Ich bezweifle, dass ein Smartphone-Verbot einen grossen Erziehungseffekt hat, wenn das Strafverfahren schon läuft. Ich finde eher, Eltern sollten sich schon früh überlegen, ab wann sie dem Kind ein internetfähiges Gerät zur Verfügung stellen. Und wenn sie das tun, können sie den Zugang zu solchen Seiten sperren. Mich überrascht immer wieder, wie wenig Gedanken sich Eltern im Vorfeld darüber machen, dass ihr Kind im Internet Pornos finden wird.

Sperren lassen sich umgehen. Sollten Eltern die Smartphones ihrer Kinder regelmässig kontrollieren, um sicherzugehen, dass die Kinder keine Pornos schauen und teilen?

Wenn Eltern das Smartphone ungefragt kontrollieren, bedeutet das einen Vertrauensverlust. Mütter und Väter wollen, dass ihre eigene Privatsphäre respektiert wird.

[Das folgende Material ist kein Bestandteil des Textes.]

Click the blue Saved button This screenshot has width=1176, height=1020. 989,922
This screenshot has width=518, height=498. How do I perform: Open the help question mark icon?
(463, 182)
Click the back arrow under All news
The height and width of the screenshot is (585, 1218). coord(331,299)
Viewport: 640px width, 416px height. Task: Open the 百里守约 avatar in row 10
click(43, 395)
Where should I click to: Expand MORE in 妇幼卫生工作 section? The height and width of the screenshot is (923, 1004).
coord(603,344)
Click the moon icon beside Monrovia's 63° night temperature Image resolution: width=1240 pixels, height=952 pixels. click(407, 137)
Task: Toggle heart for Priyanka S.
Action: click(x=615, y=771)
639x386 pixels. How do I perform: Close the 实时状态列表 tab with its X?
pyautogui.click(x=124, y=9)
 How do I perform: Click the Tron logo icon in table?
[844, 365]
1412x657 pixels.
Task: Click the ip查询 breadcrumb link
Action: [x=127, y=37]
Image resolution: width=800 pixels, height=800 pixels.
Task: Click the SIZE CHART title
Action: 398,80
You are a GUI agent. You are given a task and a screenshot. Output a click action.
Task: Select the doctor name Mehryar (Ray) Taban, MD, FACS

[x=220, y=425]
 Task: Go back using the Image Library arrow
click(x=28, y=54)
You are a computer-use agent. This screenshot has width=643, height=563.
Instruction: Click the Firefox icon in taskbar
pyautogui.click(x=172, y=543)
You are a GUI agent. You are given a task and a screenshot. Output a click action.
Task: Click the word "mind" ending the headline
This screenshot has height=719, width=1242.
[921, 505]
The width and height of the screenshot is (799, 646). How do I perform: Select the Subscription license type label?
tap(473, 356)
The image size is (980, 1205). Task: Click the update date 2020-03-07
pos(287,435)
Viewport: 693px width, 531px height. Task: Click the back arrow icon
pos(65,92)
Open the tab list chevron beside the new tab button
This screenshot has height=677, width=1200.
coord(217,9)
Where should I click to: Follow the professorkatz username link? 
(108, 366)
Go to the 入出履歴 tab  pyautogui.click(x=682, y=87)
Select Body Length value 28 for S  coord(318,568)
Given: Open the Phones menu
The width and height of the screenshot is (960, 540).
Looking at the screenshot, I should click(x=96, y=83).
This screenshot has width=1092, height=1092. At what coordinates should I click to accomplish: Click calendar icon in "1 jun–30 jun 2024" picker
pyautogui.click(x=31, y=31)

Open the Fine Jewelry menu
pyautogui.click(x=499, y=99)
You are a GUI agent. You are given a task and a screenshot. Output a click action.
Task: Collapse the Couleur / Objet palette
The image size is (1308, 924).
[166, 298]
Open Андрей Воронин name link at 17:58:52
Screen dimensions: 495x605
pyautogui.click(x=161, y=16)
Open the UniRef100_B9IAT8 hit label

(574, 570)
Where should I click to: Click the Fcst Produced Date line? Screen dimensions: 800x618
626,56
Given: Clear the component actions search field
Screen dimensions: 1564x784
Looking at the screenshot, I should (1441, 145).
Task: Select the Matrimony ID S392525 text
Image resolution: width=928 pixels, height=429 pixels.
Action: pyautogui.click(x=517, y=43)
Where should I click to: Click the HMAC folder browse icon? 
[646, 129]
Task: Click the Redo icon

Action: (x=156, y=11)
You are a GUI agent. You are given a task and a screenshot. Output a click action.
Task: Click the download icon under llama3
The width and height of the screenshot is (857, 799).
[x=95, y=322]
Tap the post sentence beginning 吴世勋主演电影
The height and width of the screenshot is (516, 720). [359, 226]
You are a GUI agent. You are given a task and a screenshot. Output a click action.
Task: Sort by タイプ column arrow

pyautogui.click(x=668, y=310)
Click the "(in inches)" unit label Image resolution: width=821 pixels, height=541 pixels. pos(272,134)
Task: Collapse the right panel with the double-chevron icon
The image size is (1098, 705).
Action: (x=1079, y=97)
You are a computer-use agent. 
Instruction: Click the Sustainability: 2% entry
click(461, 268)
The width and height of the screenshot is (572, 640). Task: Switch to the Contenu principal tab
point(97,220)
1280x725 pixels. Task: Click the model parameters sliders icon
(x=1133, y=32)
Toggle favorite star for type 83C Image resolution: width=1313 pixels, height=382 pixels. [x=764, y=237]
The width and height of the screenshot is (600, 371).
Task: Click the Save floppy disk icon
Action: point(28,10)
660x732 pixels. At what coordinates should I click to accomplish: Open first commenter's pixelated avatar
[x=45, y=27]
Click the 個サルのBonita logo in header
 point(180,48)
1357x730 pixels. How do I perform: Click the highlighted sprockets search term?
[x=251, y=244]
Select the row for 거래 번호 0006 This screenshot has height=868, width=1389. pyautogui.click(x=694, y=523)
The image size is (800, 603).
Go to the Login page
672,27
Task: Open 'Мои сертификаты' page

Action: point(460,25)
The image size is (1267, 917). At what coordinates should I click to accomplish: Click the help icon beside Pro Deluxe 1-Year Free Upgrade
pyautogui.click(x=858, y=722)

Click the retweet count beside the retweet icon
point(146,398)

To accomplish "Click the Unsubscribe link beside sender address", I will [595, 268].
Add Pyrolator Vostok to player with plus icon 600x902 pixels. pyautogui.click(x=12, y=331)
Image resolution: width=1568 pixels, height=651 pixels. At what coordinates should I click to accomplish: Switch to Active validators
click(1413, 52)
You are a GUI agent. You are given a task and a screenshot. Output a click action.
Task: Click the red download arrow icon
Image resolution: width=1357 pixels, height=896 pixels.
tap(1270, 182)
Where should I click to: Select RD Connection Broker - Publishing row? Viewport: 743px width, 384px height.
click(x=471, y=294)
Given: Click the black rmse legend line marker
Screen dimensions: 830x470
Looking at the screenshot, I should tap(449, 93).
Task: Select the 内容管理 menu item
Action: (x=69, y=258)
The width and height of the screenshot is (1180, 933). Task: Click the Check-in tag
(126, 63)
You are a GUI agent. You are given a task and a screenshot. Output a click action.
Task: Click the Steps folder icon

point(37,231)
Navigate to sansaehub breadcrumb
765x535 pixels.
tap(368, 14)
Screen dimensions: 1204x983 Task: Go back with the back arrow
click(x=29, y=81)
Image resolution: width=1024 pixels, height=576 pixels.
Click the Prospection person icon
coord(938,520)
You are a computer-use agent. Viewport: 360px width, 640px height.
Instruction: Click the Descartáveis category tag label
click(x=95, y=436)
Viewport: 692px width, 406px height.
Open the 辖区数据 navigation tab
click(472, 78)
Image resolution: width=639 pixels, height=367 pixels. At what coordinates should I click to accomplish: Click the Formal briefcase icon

Also sollten sie auch die Privatsphäre ihrer Kinder achten.

Aber es kann doch nicht sein, dass man als Eltern überhaupt keine Ahnung hat, was das Kind mit dem Handy anstellt.

Es ist legitim, echtes Interesse auszudrücken und nachzufragen: «Wie verwendest du das Smartphone?» Und sich vom Kind zeigen zu lassen, wo es im Internet unterwegs ist. Wenn man meint, das Kind kontrollieren zu müssen, sollte man sich eher fragen, ob ein Smartphone mit allen Funktionen das richtige Gerät für das Kind ist. Ich stelle einmal eine Frage in den Raum: Reicht es nicht, wenn Kinder bis etwa 13 Jahre einfach ein normales Handy ohne Internet haben? Viele Eltern geben ihrem Kind ja ein Smartphone, damit sie es kontaktieren können. Das geht auch ohne Internet.